(Extracted records)

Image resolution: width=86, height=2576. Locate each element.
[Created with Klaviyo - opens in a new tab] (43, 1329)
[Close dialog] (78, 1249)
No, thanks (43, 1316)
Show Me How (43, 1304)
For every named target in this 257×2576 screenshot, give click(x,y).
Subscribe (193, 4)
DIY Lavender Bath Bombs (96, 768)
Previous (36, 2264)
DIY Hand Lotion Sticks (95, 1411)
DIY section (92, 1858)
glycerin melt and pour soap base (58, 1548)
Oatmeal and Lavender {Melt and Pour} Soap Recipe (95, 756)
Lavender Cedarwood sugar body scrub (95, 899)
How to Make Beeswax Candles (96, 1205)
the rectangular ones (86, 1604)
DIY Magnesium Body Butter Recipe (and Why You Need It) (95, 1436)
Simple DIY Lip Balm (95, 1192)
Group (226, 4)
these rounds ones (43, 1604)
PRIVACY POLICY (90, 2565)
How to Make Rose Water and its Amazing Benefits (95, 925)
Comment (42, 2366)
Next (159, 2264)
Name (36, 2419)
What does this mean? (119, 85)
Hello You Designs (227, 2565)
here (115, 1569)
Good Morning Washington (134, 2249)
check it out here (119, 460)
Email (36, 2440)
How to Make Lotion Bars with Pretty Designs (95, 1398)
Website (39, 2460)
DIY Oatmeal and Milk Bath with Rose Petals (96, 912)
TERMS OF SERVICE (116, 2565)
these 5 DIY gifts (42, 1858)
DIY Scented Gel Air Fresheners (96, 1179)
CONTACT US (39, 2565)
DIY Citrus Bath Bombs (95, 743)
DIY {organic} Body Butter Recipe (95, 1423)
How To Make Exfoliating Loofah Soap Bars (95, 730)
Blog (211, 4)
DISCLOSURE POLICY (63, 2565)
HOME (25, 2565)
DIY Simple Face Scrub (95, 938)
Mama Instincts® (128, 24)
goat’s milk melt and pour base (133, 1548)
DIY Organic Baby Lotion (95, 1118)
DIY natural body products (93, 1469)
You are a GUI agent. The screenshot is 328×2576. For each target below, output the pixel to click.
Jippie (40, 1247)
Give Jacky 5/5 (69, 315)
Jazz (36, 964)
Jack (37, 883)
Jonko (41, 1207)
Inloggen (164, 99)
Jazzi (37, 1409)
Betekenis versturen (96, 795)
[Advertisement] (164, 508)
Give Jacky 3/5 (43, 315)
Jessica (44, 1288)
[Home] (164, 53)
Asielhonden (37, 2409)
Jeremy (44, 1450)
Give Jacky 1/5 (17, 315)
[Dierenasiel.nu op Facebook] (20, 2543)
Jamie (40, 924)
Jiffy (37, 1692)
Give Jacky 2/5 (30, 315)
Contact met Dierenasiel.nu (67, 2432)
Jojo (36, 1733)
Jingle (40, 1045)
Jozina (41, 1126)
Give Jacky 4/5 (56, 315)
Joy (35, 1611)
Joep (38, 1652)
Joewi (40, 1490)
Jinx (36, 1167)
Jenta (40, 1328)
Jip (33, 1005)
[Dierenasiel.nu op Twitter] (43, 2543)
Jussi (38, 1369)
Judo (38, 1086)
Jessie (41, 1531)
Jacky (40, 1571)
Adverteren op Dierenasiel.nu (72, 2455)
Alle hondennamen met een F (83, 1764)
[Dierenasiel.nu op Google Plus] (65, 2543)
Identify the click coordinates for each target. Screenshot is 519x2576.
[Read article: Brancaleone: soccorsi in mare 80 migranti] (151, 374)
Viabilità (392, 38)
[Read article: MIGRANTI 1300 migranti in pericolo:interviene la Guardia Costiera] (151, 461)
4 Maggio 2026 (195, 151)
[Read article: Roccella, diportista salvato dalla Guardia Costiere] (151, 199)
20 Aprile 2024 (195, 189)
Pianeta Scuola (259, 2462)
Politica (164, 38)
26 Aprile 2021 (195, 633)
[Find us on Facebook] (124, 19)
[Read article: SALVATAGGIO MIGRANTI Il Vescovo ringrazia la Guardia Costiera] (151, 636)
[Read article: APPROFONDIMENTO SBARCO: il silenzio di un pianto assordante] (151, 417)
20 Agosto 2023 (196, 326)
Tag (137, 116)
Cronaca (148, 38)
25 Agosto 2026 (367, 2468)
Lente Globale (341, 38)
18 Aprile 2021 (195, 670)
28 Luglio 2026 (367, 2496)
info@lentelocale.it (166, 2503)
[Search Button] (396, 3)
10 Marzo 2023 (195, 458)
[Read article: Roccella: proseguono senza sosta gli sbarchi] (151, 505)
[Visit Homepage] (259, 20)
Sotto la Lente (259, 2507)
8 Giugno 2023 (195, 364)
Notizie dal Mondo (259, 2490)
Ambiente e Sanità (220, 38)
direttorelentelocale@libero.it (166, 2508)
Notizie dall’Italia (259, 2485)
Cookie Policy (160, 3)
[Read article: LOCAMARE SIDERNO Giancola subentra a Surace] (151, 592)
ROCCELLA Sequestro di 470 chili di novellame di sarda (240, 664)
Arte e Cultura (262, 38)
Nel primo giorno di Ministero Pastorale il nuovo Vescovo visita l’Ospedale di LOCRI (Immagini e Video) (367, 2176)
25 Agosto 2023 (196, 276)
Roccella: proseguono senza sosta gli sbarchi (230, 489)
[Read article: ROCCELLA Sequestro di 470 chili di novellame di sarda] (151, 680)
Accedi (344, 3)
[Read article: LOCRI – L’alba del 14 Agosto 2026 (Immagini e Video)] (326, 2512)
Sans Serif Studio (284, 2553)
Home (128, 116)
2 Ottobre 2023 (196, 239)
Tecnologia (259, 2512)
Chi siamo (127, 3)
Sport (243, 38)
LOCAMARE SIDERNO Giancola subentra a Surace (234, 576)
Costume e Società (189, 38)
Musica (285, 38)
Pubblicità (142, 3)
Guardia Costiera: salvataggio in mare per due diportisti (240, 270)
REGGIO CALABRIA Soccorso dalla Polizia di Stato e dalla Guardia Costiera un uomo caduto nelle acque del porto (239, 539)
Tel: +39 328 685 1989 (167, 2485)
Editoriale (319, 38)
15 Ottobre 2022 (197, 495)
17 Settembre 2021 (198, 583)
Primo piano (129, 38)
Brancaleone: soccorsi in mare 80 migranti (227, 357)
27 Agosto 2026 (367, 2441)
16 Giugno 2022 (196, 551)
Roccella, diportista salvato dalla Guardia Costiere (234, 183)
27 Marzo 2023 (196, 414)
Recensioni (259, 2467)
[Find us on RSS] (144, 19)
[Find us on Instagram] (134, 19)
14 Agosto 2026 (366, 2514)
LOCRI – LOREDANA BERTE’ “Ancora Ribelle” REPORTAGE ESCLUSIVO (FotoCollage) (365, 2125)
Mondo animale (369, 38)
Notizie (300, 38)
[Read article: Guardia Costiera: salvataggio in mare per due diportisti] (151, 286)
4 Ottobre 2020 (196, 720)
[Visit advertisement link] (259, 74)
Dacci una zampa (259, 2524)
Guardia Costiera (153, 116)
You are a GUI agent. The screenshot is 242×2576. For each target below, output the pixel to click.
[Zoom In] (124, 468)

(End Extracted records)

From the line holding "Sotto la Lente (259, 2507)" to the line holding "Editoriale (319, 38)", inclusive, restate each line above exactly as written.

> **Exercise output**:
Sotto la Lente (259, 2507)
8 Giugno 2023 (195, 364)
Notizie dal Mondo (259, 2490)
Ambiente e Sanità (220, 38)
direttorelentelocale@libero.it (166, 2508)
Notizie dall’Italia (259, 2485)
Cookie Policy (160, 3)
[Read article: LOCAMARE SIDERNO Giancola subentra a Surace] (151, 592)
ROCCELLA Sequestro di 470 chili di novellame di sarda (240, 664)
Arte e Cultura (262, 38)
Nel primo giorno di Ministero Pastorale il nuovo Vescovo visita l’Ospedale di LOCRI (Immagini e Video) (367, 2176)
25 Agosto 2023 (196, 276)
Roccella: proseguono senza sosta gli sbarchi (230, 489)
[Read article: ROCCELLA Sequestro di 470 chili di novellame di sarda] (151, 680)
Accedi (344, 3)
[Read article: LOCRI – L’alba del 14 Agosto 2026 (Immagini e Video)] (326, 2512)
Sans Serif Studio (284, 2553)
Home (128, 116)
2 Ottobre 2023 (196, 239)
Tecnologia (259, 2512)
Chi siamo (127, 3)
Sport (243, 38)
LOCAMARE SIDERNO Giancola subentra a Surace (234, 576)
Costume e Società (189, 38)
Musica (285, 38)
Pubblicità (142, 3)
Guardia Costiera: salvataggio in mare per due diportisti (240, 270)
REGGIO CALABRIA Soccorso dalla Polizia di Stato e dalla Guardia Costiera un uomo caduto nelle acque del porto (239, 539)
Tel: +39 328 685 1989 (167, 2485)
Editoriale (319, 38)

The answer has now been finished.